Lewis W. Wannamaker

Lewis W. Wannamaker (* May 19, 1923, † 24 March 1983 ) was an American microbiologist and pediatric specialist.

Wannamaker graduated from Emory University and medicine at Duke University. After residency training in pediatrics at Duke University Hospital and Willard Park Hospital he was in the U.S. Army at Case Western Reserve University in the Department of Preventive Medicine and built by Charles Rammelkamp and other streptococcal laboratory at Francis E. Warren Air Force Base on in Wyoming. He showed, among other things, that the treatment of streptococcal infections and other bacterial infections with penicillin ( against streptococcal pharyngitis ) prevents the development of rheumatic fever, for which he received the 1954 Lasker Award. Also the rest of his career, he remained as a scientist and consultant with the U.S. Army connected, for example, as a longtime director of the Commission on Streptococcal and staphylococcal infections. From 1952 he was at the University of Minnesota, where he was head of the Department of Infectious Diseases in Children professor of pediatrics and microbiology.

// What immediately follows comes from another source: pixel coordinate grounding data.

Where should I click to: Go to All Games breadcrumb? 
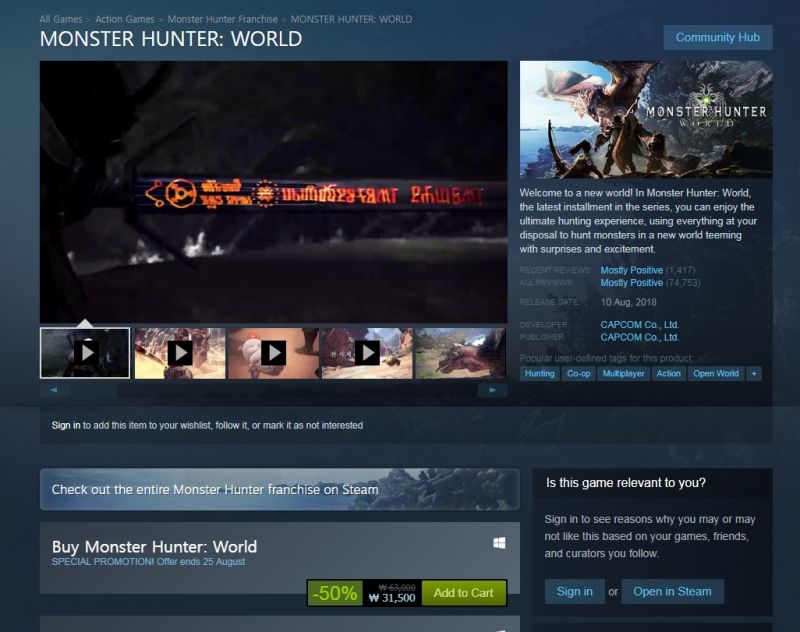coord(60,19)
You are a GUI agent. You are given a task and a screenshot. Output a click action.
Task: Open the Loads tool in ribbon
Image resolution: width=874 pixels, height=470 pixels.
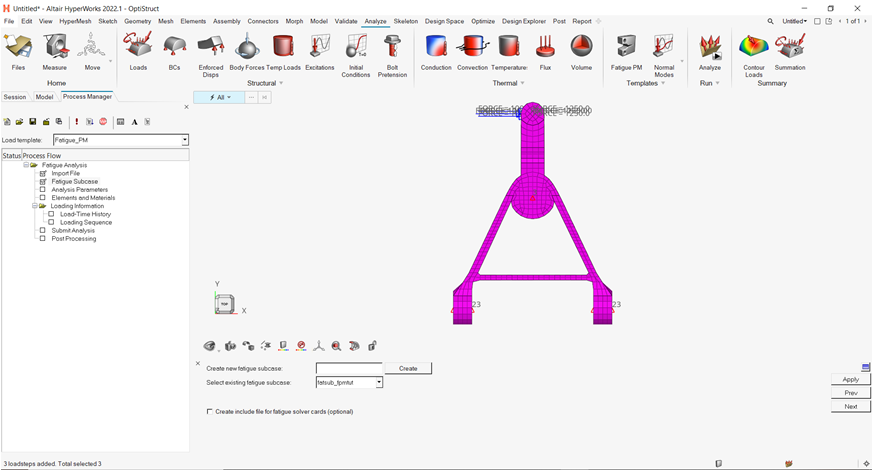pyautogui.click(x=138, y=46)
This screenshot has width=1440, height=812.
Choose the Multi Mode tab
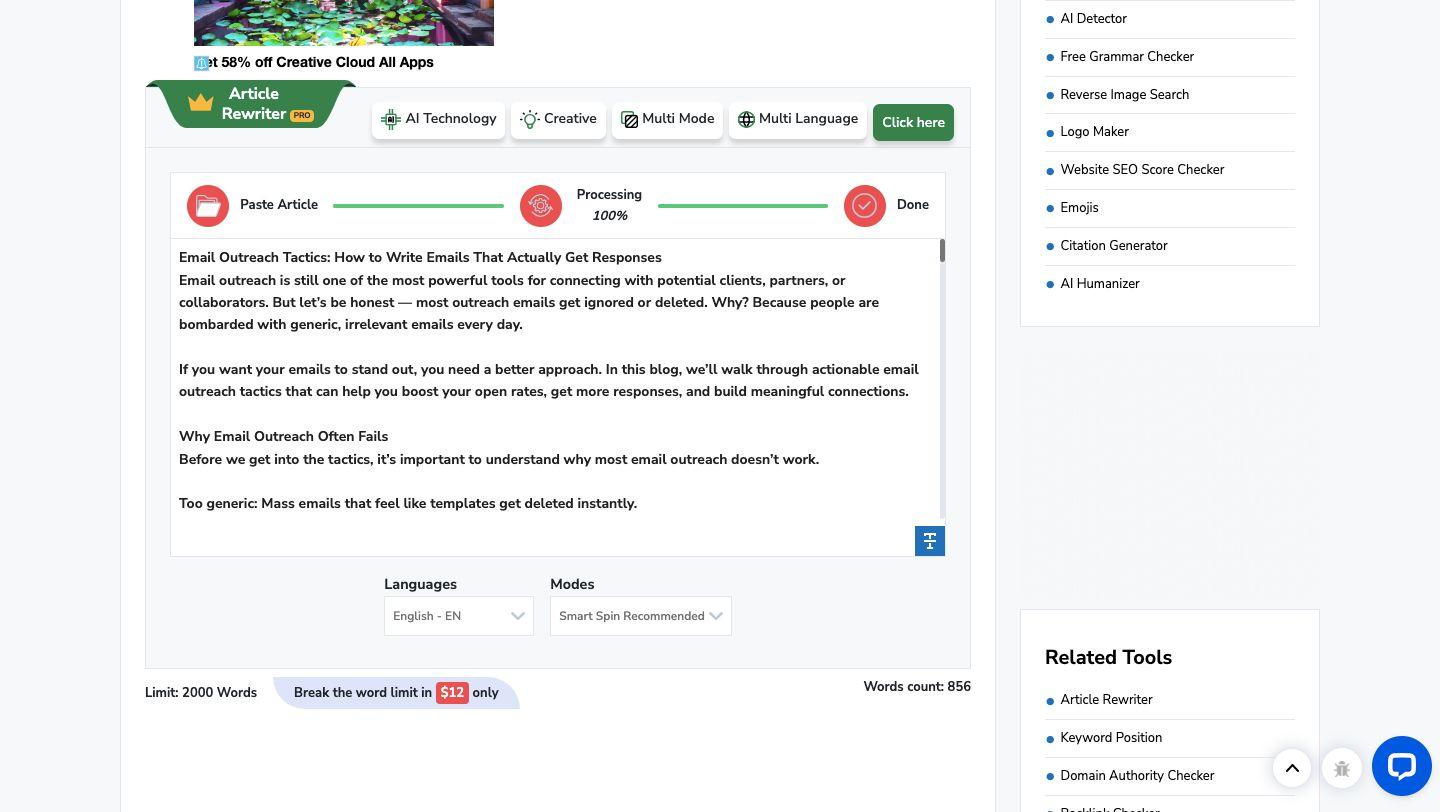[667, 120]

Wannamaker was a leading expert on streptococcal infections. He characterized several nucleases of group A streptococci and developed from the antibody response to these nucleases a strep test, which has become a standard test. He also studied the genetics and epidemiology of streptococci and their toxins. For example, he found significant differences in streptococcal infections in skin and throat. Later, his group examined the genetic control of cell-surface factors of streptococci, which are important for their virulence and the immune response to streptococcal products.

In 1980 he was awarded the Robert Koch Prize. He was Guggenheim Fellow and received the Alexander von Humboldt Award for Senior U.S. Scientists. From 1958 he was Career Investigator of the American Heart Foundation. He was chairman of the Committee on rheumatic fever and bacterial endocarditis. He was vice president of the American Society for Clinical Investigation. In 1982 he became a member of the Institute of Medicine of the National Academy of Sciences.